Nuclease-free water (400 μL) was added to the tube containing liposomes and shaken for 10 s to dissolve the lipid. The ingredients required for liposomes and CAR are then mixed in a 1:1 ratio. The mixture was left at room temperature for 10–15 min. The medium was aspirated in HeLa cell culture plates and washed once with phosphate buffered saline or serum-free medium. The mixture was added, and the cells were kept in the incubator for 1 h.

Telomerase Extraction

We selected and collected HeLa cells in the exponential phase of growth after trypsinization, and they were washed with phosphate buffered saline (137 mM NaCl, 2.7 mM KCl, 10 mM phosphate buffer, pH = 7.4). They were then precipitated at 4° C, 2000 rpm for 10 min. We then resuspended approximately 1 × 106 cells in 200 μL of ice-cold 1 × CHAPS lysis buffer (0.5% CHAPS, 10 Mm Tris-HCl, pH = 7.5, 1 mM MgCl2, 1 mM EGTA, 5 mM β-mercaptoethanol, 0.1 mM medium PMSF, 10% glycerol). The cells were then incubated on ice for 30 min and centrifuged at 4° C (12,000 rpm, 20 min). After that, the supernatant was carefully transferred to a new tube and stored at −80° C until use. For control experiments, the telomerase extract was pre-treated for 10 min by incubating 20 μL of active cell extract (equivalent to one thousand cells) at 95° C before detection.

Feasibility of the CAR Method

We first mixed 2 μL of 10 μM TS primers and 1 μL of 10 μM Padlock in 20 μL of telomerase extension reaction buffer. The mixture was then heated in a PCR apparatus at 95° C for 5 min and then slowly cooled to room temperature. Cell extracts from different cell numbers were then added to the above mixture with 0.5 μL of 100 mM dGTP, 0.5 μL of 100 mM dTTP, and 4 U RNase inhibitor.

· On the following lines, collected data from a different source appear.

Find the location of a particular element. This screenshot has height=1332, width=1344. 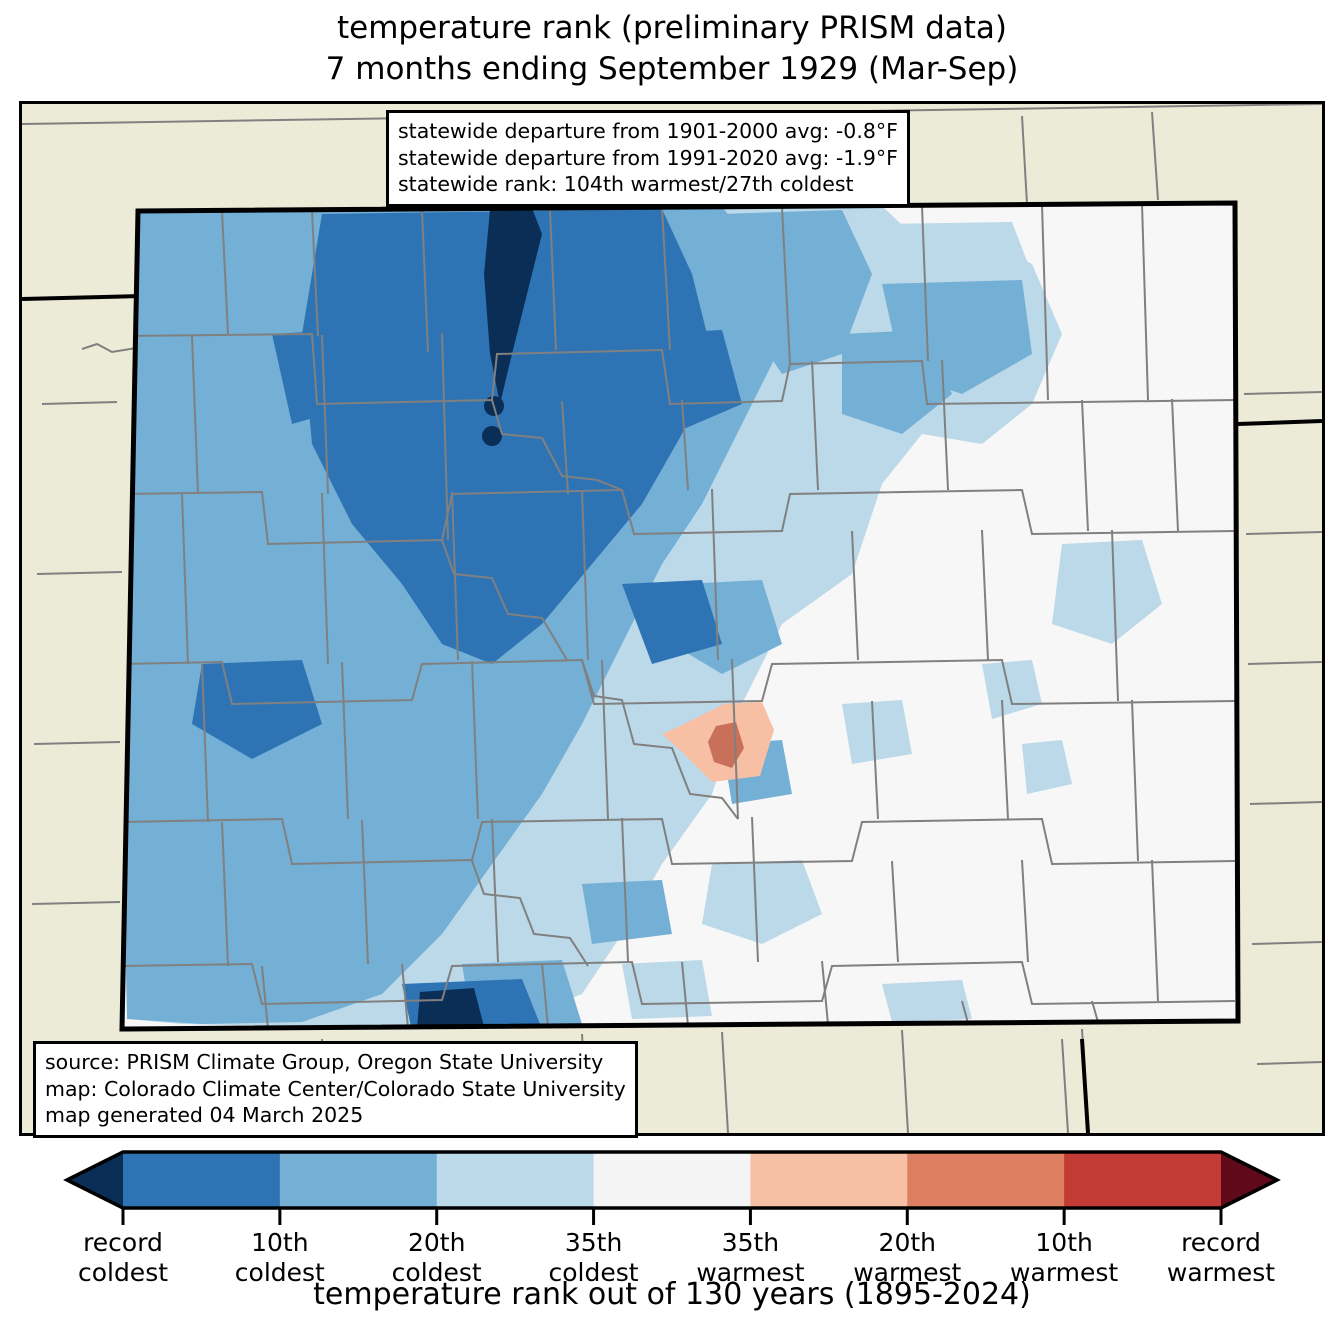

map-generated-line: map generated 04 March 2025 is located at coordinates (204, 1115).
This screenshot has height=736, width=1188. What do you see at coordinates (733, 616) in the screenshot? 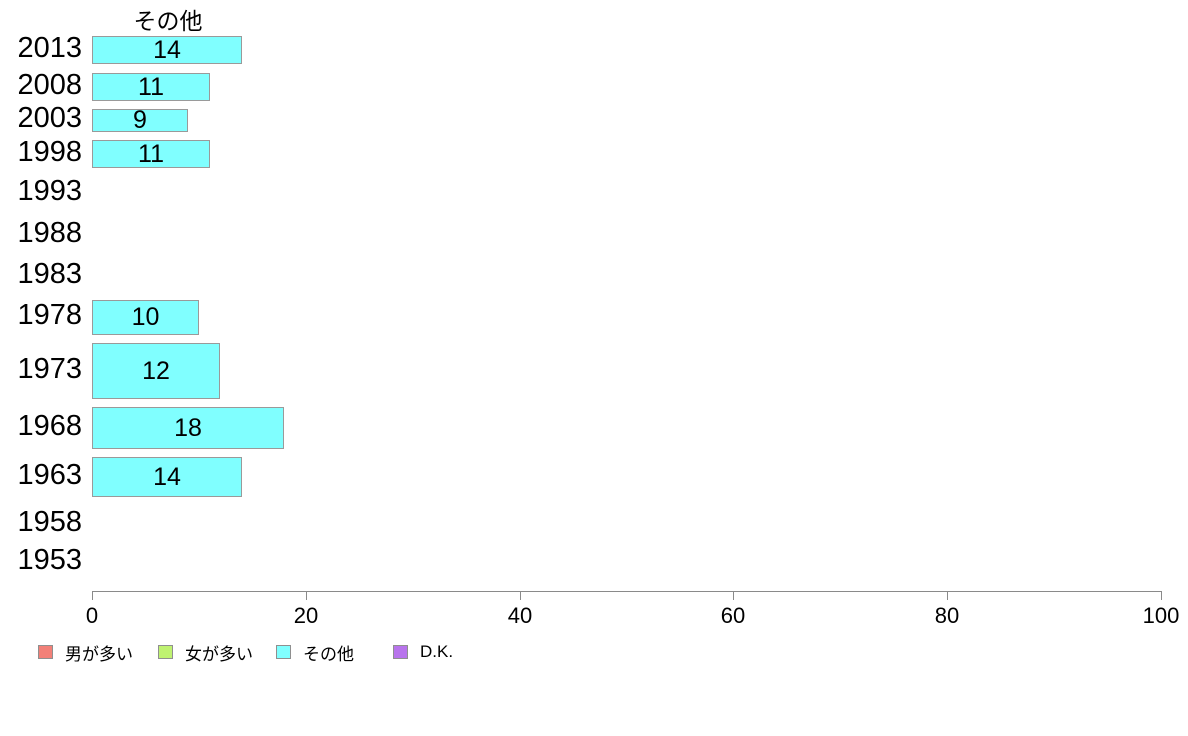
I see `x-tick-label: 60` at bounding box center [733, 616].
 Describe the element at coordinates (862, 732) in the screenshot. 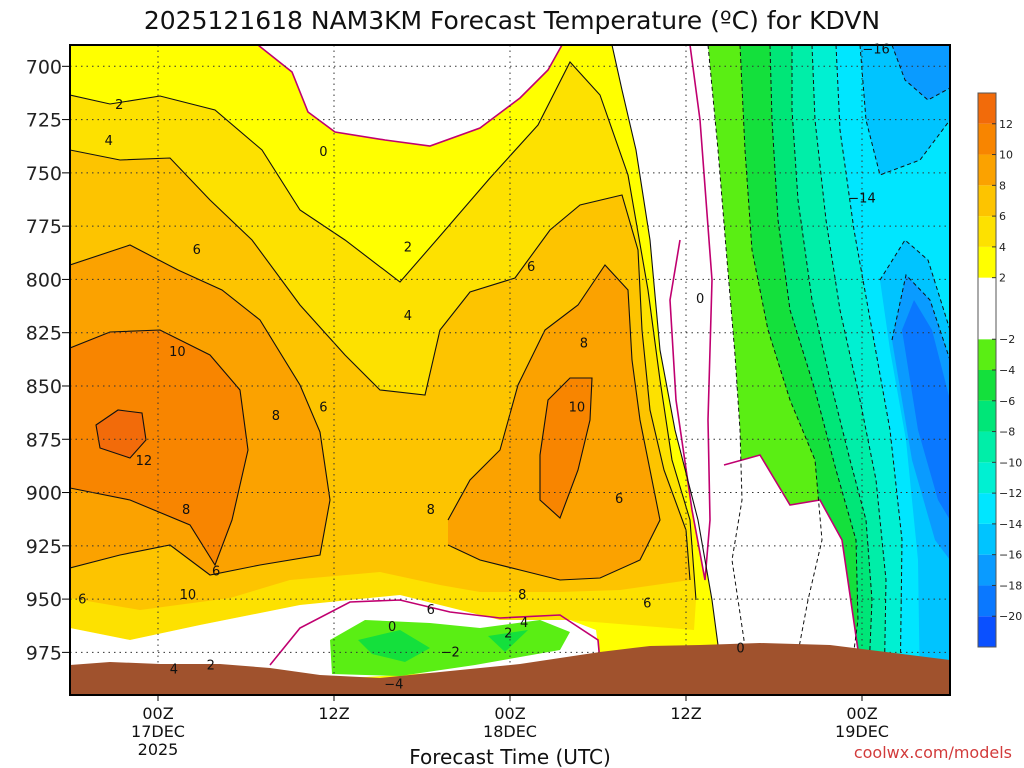

I see `x-tick-date: 19DEC` at that location.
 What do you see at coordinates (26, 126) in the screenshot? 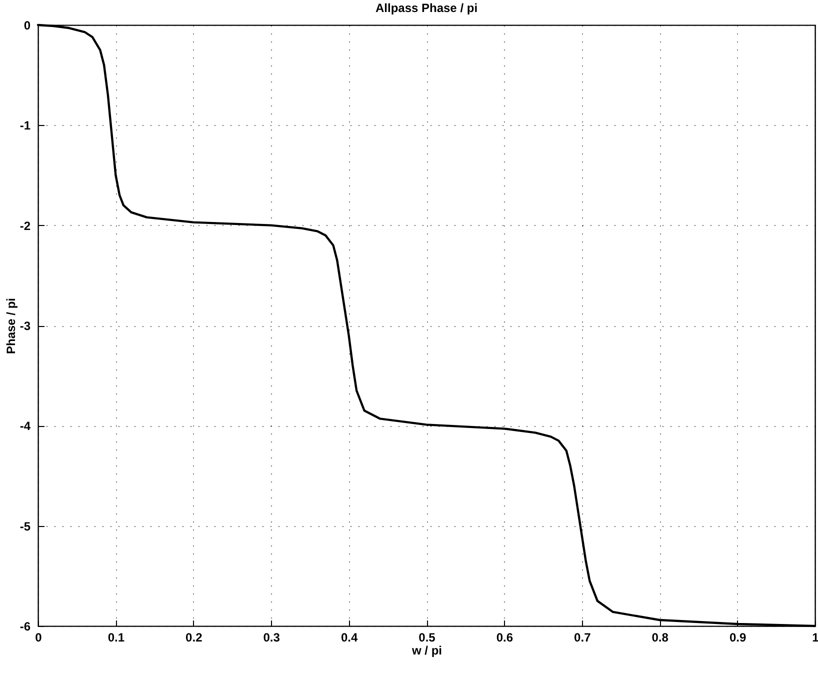
I see `y-tick-label: -1` at bounding box center [26, 126].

The mixture was then allowed to react at room temperature for 1 h to perform a telomerase-catalyzed extension reaction. Next, we added 2 μL of 10× Ligation Buffer (50 mM KCl, 10 mM Tris-HCl (pH 7.4), 0.1 mM EDTA, 1 mM DTT, 200 μg/mL BSA), Milli-Q water, and 0.5 μL of T4 DNA ligase and diluted into 50 μL. The obtained 50 μL of the mixture was incubated at room temperature for 2 h. The mixture was then reacted at 60° C for 10 min to inactivate the T4 ligase, and then 10 μL of Phi29 DNA polymerase buffer, 5 μL of H1 probes (10 μM), and 5 μL of H2 probes (10 μM) were added to a final concentration of 0.25 mM dNTP and 5 U Phi29 DNA polymerase. The obtained mixture was incubated at 30° C for 180 min. After the reaction was completed, the fluorescence signal was detected using a Shimadzu RF-5301PC fluorescence spectrometer.

Quantification of Telomerase Activity Using a Commercial ELISA Kit

Telomerase activity measured by ELISA was determined according to the instructions. A standard curve was drawn by measuring the optical density of standard telomerase samples at different concentrations in the range of 0–40 IU/L. Then, the telomerase activity of the cultured HeLa cells was evaluated against a standard curve.

Data Analysis

SPSS 21.0 statistical software (SPSS Inc.) was used for all statistical analyses. The qualitative data were compared using the independent sample chi-square test or Fisher exact test. The quantitative data were analyzed using independent samples t-test, and P < 0.05 was considered statistically significant.